By Scott DiSavino
April 17 (Reuters) - U.S. energy firms this week added oil and natural gas rigs for the first time in four weeks, energy services firm Baker Hughes BKR.O said in its closely followed report on Thursday.
The oil and gas rig count, an early indicator of future output, rose by two to 585 in the week to April 17. RIG-USA-BHI, RIG-OL-USA-BHI, RIG-GS-USA-BHI
Baker Hughes released the rig count report one day early on Thursday due to the Good Friday holiday.
Despite this week's rig increase, Baker Hughes said the total count was still down 34 rigs, or 5% below this time last year.

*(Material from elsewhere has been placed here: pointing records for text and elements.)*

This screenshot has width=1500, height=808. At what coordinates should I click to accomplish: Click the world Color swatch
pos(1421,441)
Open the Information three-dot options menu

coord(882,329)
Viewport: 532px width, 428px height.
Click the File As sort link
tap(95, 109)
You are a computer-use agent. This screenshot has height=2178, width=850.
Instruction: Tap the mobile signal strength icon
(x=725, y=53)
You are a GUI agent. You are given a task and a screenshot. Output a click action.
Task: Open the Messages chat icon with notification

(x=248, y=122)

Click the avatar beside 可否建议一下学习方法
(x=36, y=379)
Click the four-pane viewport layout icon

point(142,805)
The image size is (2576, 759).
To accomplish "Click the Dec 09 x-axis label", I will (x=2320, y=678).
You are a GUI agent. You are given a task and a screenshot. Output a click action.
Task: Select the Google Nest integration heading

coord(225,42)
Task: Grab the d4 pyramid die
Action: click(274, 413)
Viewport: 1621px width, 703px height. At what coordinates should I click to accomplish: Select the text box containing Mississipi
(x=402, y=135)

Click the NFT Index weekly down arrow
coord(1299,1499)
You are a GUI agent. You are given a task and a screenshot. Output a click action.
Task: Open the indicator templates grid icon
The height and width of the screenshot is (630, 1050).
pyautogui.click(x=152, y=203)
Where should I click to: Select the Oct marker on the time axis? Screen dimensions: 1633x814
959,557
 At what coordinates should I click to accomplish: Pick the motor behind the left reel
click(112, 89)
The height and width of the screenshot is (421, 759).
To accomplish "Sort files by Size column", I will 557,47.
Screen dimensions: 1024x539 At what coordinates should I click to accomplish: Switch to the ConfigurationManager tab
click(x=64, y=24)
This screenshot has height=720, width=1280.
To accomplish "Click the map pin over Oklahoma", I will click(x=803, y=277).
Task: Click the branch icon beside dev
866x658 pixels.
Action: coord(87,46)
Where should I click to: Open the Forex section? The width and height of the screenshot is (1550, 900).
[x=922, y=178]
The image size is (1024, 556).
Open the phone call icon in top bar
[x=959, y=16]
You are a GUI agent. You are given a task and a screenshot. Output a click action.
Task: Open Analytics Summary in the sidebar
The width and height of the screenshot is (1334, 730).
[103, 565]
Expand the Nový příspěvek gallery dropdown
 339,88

Baker Hughes said oil rigs rose by one to 481 this week, while gas rigs gained one to 98.
The oil and gas rig count declined by about 5% in 2024 and 20% in 2023 as lower U.S. oil CLc1 and gas NGc1 prices over the past couple of years prompted energy firms to focus more on boosting shareholder returns and paying down debt rather than increasing output.
Even though analysts forecast U.S. spot crude prices would decline for a third year in a row in 2025, the U.S. Energy Information Administration $(EIA)$ projected crude output would rise from a record 13.2 million barrels per day (bpd) in 2024 to around 13.5 million bpd in 2025.
That increase in U.S. crude output, however, was lower than EIA's outlook in March due to lower oil price forecasts as U.S. President Donald Trump's tariffs increase the chances of weaker global economic growth and oil demand.
The EIA's annual forecast this week also showed that the nearly two-decades-old shale boom that turned the U.S. into the world's largest oil producer is drawing closer to its end, challenging Trump's vision of unleashing higher domestic oil supply.
U.S. oil output will peak at 14 million bpd in 2027 and maintain that level through the end of the decade, before rapidly declining, the EIA said. Shale production will peak at 10 million bpd in 2027, up from about 9.7 million bpd this year, and then fall to 9.3 million bpd by 2050.